Ultrasonic sensors identify surface conditions up to five metres ahead of the vehicle so the Terrain Response System can be automatically changed before the car moves from one surface to another. For off-road driving the 3D path is critical to avoid overhead obstructions such as overhanging branches, and an Overhead Clearance Assist system uses stereo camera technology to scan ahead for any such obstructions. The system allows a driver to pre-program the vehicle height, including roof boxes or bicycles, and the car will warn the driver if there is insufficient clearance ahead.
Another technology being investigated as part of the research is Terrain Based Speed Adaption (TBSA), which uses cameras to detect bumpy terrain, uneven surfaces and standing water. It predicts the potential impact of such hazards and adjusts speed to mitigate the effect on passengers.
There are many different types of sensing technology being developed, but the key issue is the fusion of these technologies into a platform that enables the vehicle to accurately assess the world around it and drive accordingly.

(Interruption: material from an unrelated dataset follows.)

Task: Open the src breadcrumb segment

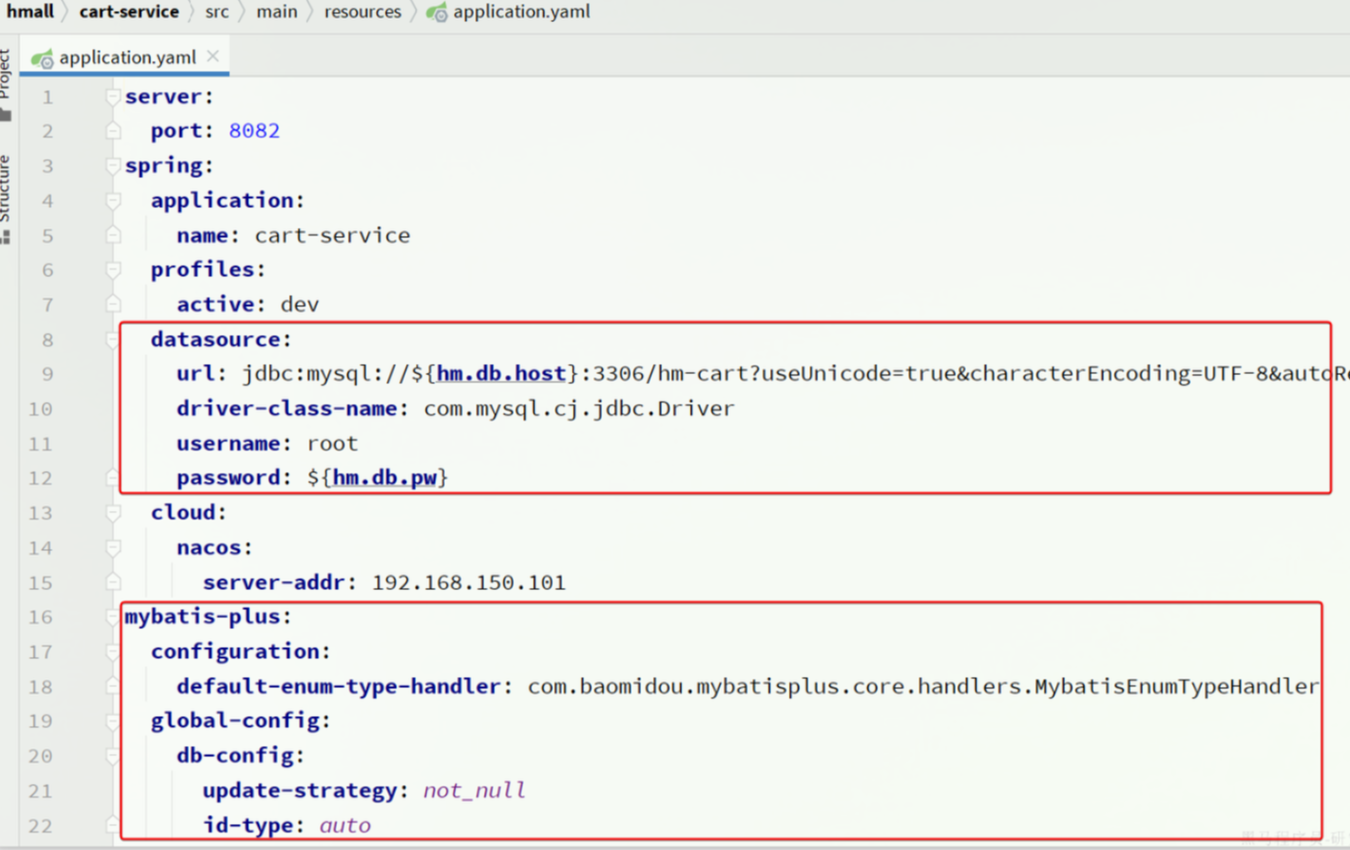Action: (217, 12)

Earlier this year automotive supplier NXP semiconductors unveiled its BlueBox, which handles sensor fusion, analysis and complex networking. The BlueBox will act as a central controller, collecting input from several sensors and stitching it together for analysis. The controller will classify other vehicles, pedestrians and objects before determining how they will affect the car’s movement.
The BlueBox utilizes two main processors to fuse inputs and make decisions. A networking device handles communications, while a safety controller combines inputs from cameras, radar, lidar, and vehicle-to-vehicle communication. The box runs at 90,000 DMIPS (million instructions per second), but crucially draws less than 40W. The safety controller has four microprocessor cores and hardware accelerators, while the networking chip is even larger with eight cores. The level of computing power and the shift to Ethernet demonstrates the high volume of data that will flow into a centralised controller from a variety of sensor inputs.
Another software platform designed to enable sensor fusion is the NVIDIA DRIVE PX system; a joint solution developed by Elektrobit, Infineon and NVIDIA. The system consists of the NVIDIA DRIVE PX self-driving car computer integrated with EB’s AUTOSAR 4.x-compliant EB tresos software suite, which runs on the NVIDIA Tegra and AURIX 32-bit TriCore microcontroller from Infineon. The combination of powerful computing processors with hardware and software enables safety-critical ADAS functions for self-driving vehicles, while the EB tresos software provides seamless integration capability of Linux and AUTOSAR applications.
DRIVE PX can fuse data from 12 cameras, as well as lidar, radar and ultrasonic sensors. This allows algorithms to accurately understand the full 360 degree environment around the car to produce a robust representation, including static and dynamic objects. The use of Deep Neural Networks (DNN) for the detection and classification of objects dramatically increases the accuracy of the resulting fused data. The software platforms are built around deep learning and include a powerful framework (Caffe) to run DNN models, designed and trained on NVIDIA DIGITS; while the system also features an advanced computer vision library and primitives. Together, the technologies provide a highly accurate combination of detection and tracking. The platform offers the architecture for automakers and Tier 1 suppliers to develop self-driving applications faster and more accurately. Key features include dual NVIDIA Tegra X1 processors which deliver a combined 2.3 Teraflops; interfaces for up to 12 cameras, radar, lidar and ultrasonic sensors; rich middleware for graphics, computer vision and deep learning; and periodic software/OS updates.